In 1836, Texans defeated a large Mexican army and declared their independence (though the Mexican government never granted or acknowledged any such thing, so the “Republic of Texas” existed in imagination rather than on paper).  Suffering from heavy debts and desperate to protect themselves from another campaign by the Mexican government, Texans sought annexation by the US, their neighbor nation ruled by enslavers.  The growing anti-slavery movement in the US, however, made Texas annexation a tricky undertaking.  Nevertheless, it was achieved in 1845 by Virginia enslaver President John Tyler. 

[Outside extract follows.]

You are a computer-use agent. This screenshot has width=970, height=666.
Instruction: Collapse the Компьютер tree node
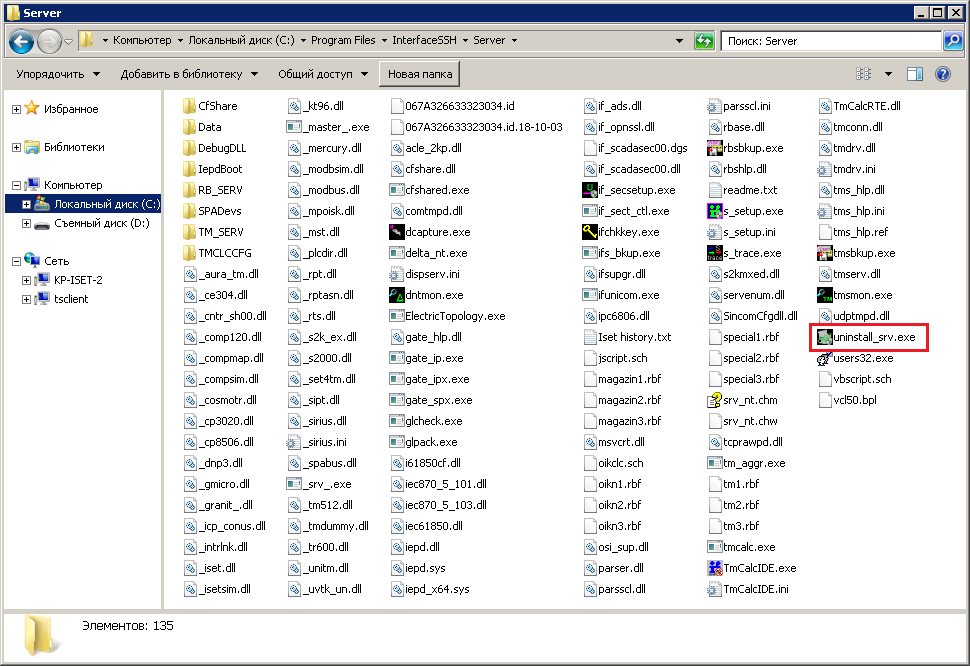pos(16,185)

By the time of Texas annexation, white Americans were fired-up about “Manifest Destiny” – the westward march of white “civilization,” the extermination of Indigenous Americans, and the spread of slavery.  The pro-slavery Democratic Party rode this wave of expansionist enthusiasm to the polls in 1844, winning both the White House and control of Congress (their opponents, the Whigs, were skeptical of territorial expansion, and many northern Whigs outright opposed the spread of slavery).  The new president, Tennessee enslaver James Polk, entered office with the clear aim of conquering the rest of Mexico and spreading slavery throughout western North America and central America.  But anti-slavery activists stood in his way.  Polk needed an excuse to invade Mexico and steal more land – he needed a crisis on the border.

In total secrecy (and certainly without the knowledge of Congress), President Polk ordered a US army under the command of Louisiana enslaver General Zachary Taylor to proceed into Mexican territory and provoke a war.  Taylor’s orders were simple: invade until the Mexicans fight back.  Taylor made it deep into central Mexico before a Mexican army could launch a defense.  As soon as Polk received word (carried by hand and telegraph from Mexico to DC) that fighting had finally erupted, the president went to Congress on May 11, 1846 and asked for a declaration of war.  The US, he lied, had been invaded by Mexico.  Mexico had “assumed a belligerent attitude,” engaged in an “open act of hostility,” and perpetrated “grievous wrongs” against US citizens.  There was a crisis on the border that required swift military action: “The most energetic and prompt measures and the immediate appearance in arms of a large and overpowering force are recommended to Congress as the most certain and efficient means of bringing the existing collision with Mexico to a speedy and successful termination.”  With no way to quickly verify Polk’s false claims, Congress provided the declaration, and Polk got his war of conquest.

President Trump’s misleading claims about Mexico’s relations to the US bear eerie resemblance to those used by President Polk to justify war.  In particular, the assertion that Mexicans are invading the US and committing crimes against US citizens is right out of the Polk playbook.  Equally troubling is the fact that Trump’s rhetoric exhibits a blatant disregard for the history between the two nations.  Rather than Mexico being the “abuser,” it has historically been Americans who invaded, and the US who was the belligerent, whether it was Polk in 1846 or President Woodrow Wilson in 1914 and 1916.  The American public should keep US-Mexican history in mind when weighing policy decisions that may result in the massive loss of lives and property.